Detects regions of code that share the same token structure — the same sequence of statement and expression shapes, even with different identifiers and literals (a “type-2” clone). Two occurrences of more than min_tokens consecutive matching tokens within a single file trigger a finding.

Each clone produces two findings, one anchored at each occurrence, each pointing at the other. That keeps grade_diff honest: when only one side of a clone is in the diff, the side actually being changed gets flagged.

Configure under [duplication] in .sextant/config.toml:

[duplication]
min_tokens = 100 # roughly ~20 lines of typical code
SettingDefaultEffect
min_tokens100Minimum run length to count as a clone. Lower = more findings.

Lowering this catches more duplication at the cost of noise; raising it flags only substantial copy-paste.

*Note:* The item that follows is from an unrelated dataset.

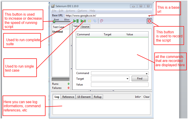188x119 pixels.
Task: Switch to the Source tab
Action: [85, 26]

  • Extract a helper function — the clearest path. Two regions with the same shape almost always belong behind one name.
  • Parameterize over the differences — if the clones differ only in the values they operate on, pass those values in.
  • Build a small data structure — repeated if/else chains over an enum often collapse to a method on the enum or a lookup table.
  • Generalize over the type — repeated logic across types is what generics are for.
  • Within-file only. Cross-file duplication detection is on the roadmap.
  • Token-kind hashing means the rule sees let x = 1 and let y = "s" as identical structure (same kinds: let, identifier, =, literal, ;). That’s the right call for catching refactor candidates but means trivial structural similarity can fire — tune min_tokens higher if it’s noisy in your codebase.